The following graphic charts trends over the last 12 months and, if you'll forgive the pun, gives plenty of food for thought.

Breakfast/Brunch has now firmly established itself as strong market and is clearly being taken more seriously by most operators. Small plates and sharing boards seem to be lasting longer than most people predicted. It appears we've realised that "tapas" as a concept can not really work here so we've developed an improvised version that suits us better. All the indications are that bbq is still hot, despite pulled pork having achieved ubiquity...the food equivalent of cocktails in jam jars.
Our consumption of chicken continues unabated, I suspect driven by 16-20 year olds who seem have an appetite for little else. UFC and KFC go hand in hand. All day dining is proving very popular and when coupled with speciality coffee seems to be a recipe for success. As we all become a little more health conscious those catering for specific dietary requirements and providing super food options appear to be thriving...yet still like a sly "dirty burger" now and again.
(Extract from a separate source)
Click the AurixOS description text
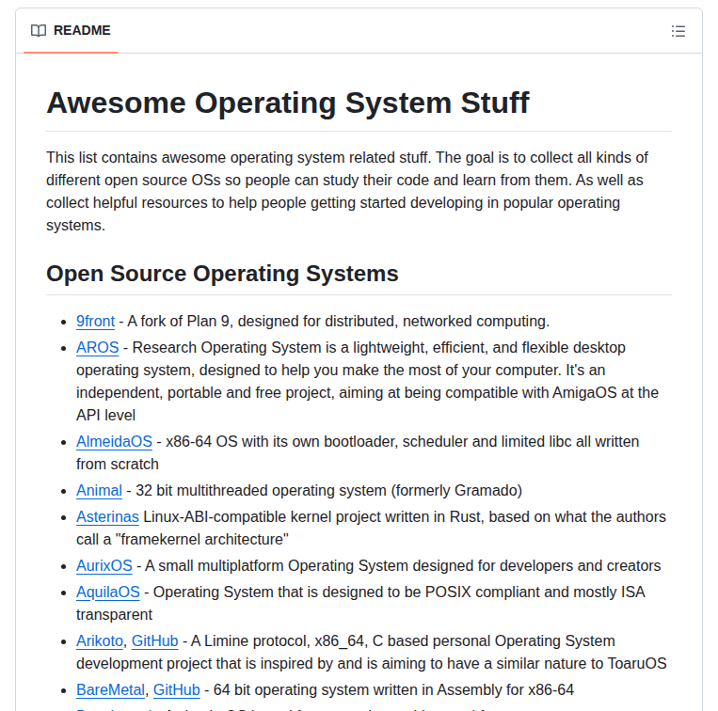The image size is (718, 711). click(403, 566)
Large scale ventures which a friend refers to as "disco restaurants" seem to be thriving in Dublin City Centre, I'm not sure they would survive elsewhere.
Ingredient specific ventures such as Burger & Lobster, Duck, or Pizza & Porcetta are becoming increasingly popular. The predictability of this model make them very attractive for investors.
So to return to my earlier question, what will be the next big thing here? As the economy starts to grow over the next few years, I predict that casual, affordable fine dining will catch on here. This a big trend in London right now and the success of Forest Avenue suggests that the appetite is already here. I've been banging on for years about the lack to top quality casual Italian here that doesn't involve pizza. Places like TrulloBocca di Lupo & Artusi. I'm surprised this hasn't caught on here. Maybe next year will be the year my prediction comes true...even a stopped clock is right twice a day! I also see the increase in pubs serving good food and craft beer continuing, although the quality of both is a little inconsistent at the moment and needs to improve if it's going to stay around for the long term.
It's a very exciting time for the restaurant industry in Ireland at the moment and I feel we'll be heading into the next upturn with a more established base of people who eat out. As we become more discerning about our food and drink choices, the quality of what's available should continue to improve. That can only mean good things for diners and operators alike.